Page 10 of The Bounty Hunters


  As they moved on, working their way down, Bowers said suddenly, “You’ve got the biggest capacity for doing things of any man I know.”

  “It’s a big country. Everything in it’s big,” Flynn said. “The sun’s big, the mountains, the deserts, even the bugs. You got to strain to keep up with it, that’s all.”

  “What are you going to get out of this?” Bowers said.

  “Sore feet.”

  “You know what I mean.”

  “Four dollars a day.”

  “What else?”

  “What do you want, Red, a medal for everything you do?”

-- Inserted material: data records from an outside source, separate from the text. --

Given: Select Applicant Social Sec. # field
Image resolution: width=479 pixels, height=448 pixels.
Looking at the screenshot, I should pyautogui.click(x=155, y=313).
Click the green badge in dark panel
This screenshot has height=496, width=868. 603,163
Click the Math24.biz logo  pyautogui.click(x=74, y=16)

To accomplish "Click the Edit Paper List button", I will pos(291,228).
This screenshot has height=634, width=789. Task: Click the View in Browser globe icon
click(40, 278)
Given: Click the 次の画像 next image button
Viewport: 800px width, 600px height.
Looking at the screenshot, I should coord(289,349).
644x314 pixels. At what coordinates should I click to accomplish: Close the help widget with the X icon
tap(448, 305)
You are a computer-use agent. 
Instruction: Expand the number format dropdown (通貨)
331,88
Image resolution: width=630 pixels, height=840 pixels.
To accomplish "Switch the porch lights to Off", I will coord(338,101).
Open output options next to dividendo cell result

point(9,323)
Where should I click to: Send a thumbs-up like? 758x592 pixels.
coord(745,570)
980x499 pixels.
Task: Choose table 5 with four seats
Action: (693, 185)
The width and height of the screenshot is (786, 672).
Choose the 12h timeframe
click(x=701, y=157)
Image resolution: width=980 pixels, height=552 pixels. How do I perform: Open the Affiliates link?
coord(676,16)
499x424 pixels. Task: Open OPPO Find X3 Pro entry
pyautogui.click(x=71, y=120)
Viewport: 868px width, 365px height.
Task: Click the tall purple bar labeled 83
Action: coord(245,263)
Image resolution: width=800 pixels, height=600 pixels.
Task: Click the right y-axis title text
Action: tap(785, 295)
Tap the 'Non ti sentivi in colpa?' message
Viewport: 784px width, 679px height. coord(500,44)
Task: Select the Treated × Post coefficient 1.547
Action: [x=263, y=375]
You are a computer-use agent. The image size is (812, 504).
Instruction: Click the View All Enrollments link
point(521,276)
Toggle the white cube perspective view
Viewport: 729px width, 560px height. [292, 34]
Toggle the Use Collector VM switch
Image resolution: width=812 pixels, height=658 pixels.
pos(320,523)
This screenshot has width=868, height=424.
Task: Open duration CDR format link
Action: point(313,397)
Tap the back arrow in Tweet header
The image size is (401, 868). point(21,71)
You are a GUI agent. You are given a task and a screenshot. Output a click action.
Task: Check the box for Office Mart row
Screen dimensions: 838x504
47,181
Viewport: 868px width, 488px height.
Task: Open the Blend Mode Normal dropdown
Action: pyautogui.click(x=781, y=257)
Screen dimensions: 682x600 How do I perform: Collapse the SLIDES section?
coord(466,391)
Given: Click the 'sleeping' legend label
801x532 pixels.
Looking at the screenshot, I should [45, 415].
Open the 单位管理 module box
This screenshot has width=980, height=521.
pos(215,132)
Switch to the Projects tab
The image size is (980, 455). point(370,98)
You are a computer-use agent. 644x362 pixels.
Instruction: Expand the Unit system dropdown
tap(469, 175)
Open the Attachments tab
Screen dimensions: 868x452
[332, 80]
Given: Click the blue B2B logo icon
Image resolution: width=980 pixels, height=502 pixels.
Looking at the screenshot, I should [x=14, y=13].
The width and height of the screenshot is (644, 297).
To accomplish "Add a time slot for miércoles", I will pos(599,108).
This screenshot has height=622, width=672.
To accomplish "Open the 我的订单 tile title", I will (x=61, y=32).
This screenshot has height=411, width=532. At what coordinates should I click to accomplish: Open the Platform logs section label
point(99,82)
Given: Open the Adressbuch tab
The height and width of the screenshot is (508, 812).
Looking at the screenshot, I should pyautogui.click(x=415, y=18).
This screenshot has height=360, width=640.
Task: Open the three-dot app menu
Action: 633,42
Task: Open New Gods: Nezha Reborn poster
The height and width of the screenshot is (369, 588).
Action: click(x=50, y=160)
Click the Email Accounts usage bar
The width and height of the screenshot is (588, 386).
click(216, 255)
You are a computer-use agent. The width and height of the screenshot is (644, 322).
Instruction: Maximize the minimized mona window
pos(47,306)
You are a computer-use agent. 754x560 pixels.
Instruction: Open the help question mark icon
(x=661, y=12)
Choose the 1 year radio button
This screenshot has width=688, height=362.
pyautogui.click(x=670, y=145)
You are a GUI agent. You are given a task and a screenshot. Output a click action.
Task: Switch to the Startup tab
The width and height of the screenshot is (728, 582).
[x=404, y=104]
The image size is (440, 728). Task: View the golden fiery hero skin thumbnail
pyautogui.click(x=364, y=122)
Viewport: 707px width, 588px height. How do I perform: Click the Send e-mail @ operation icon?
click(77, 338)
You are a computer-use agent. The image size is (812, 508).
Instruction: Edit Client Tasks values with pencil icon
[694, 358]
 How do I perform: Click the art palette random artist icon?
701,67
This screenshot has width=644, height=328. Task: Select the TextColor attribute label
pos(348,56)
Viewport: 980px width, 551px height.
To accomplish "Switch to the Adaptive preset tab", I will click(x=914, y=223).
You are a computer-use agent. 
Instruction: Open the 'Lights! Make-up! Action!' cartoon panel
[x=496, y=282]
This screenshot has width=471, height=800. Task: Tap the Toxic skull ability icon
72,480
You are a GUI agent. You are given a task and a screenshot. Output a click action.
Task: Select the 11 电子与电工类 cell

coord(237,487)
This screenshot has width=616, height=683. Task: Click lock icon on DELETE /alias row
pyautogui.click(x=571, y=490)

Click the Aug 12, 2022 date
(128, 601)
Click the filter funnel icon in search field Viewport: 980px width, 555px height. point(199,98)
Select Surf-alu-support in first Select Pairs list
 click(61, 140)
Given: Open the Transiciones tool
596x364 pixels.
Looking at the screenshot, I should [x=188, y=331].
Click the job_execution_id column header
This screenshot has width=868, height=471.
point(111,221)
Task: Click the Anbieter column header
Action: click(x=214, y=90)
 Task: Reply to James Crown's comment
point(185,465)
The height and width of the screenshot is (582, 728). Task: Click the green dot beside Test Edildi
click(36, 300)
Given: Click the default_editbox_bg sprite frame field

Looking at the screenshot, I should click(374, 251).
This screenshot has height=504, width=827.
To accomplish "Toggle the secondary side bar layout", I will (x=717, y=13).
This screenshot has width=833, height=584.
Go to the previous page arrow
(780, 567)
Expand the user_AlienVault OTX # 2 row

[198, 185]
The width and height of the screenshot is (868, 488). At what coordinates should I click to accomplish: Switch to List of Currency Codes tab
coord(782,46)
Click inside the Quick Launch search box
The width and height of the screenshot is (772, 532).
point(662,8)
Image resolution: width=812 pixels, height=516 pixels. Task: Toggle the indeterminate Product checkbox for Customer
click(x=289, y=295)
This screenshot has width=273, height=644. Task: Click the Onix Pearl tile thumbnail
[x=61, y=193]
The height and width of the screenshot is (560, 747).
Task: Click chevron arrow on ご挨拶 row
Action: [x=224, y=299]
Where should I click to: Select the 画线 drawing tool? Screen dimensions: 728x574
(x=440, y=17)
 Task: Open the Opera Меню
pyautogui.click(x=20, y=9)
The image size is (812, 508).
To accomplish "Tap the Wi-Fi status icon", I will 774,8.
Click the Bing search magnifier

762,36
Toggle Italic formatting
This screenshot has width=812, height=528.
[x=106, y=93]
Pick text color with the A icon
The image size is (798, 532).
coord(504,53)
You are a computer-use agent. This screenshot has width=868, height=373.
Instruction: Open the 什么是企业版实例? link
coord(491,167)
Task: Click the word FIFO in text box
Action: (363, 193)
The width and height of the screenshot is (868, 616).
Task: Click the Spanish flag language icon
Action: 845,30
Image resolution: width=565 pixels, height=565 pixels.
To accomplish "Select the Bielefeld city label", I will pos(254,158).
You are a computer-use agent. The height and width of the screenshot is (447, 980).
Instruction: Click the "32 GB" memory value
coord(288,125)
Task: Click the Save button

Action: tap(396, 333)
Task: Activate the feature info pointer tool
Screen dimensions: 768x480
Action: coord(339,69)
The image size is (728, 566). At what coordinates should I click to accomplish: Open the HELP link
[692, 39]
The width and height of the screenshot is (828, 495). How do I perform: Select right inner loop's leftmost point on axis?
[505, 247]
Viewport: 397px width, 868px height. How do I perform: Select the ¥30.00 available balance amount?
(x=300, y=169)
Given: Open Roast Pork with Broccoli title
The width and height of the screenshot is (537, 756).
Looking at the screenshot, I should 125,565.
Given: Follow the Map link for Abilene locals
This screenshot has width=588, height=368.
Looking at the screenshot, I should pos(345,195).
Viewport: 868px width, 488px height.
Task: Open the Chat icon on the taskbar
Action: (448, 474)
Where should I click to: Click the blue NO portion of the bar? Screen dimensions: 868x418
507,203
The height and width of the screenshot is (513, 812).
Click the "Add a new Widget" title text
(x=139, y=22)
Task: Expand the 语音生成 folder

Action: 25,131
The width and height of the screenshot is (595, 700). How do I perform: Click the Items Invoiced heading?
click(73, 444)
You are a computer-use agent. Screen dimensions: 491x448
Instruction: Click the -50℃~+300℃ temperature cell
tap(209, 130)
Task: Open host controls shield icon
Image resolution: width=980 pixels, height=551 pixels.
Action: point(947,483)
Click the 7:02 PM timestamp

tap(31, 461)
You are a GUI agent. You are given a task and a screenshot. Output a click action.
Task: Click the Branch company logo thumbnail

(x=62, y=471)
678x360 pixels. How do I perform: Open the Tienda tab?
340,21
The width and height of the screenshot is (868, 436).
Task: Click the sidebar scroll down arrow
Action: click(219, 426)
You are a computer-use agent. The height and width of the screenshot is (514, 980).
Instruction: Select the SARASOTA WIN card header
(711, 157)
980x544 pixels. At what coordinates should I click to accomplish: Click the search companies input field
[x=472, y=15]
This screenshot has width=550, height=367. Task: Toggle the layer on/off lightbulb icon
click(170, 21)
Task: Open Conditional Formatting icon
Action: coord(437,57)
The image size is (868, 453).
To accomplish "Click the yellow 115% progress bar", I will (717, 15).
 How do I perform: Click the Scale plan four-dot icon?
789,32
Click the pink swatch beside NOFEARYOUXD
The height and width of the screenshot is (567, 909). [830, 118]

  “I want a good reason, that’s all!”

  “Isn’t that colonel reason enough?”

  “You haven’t answered my question.”

  Flynn’s eyes lifted from Bowers and moved along the wall of rocky slope that rimmed this end of the clearing they had entered minutes before. He glanced off in the other direction, at the flat meadow that offered no cover, then back to the rocks and he saw it again—remaining fixed now, a sliver of light pointing out from a crevice in the rocks—like sun reflecting on a gun barrel.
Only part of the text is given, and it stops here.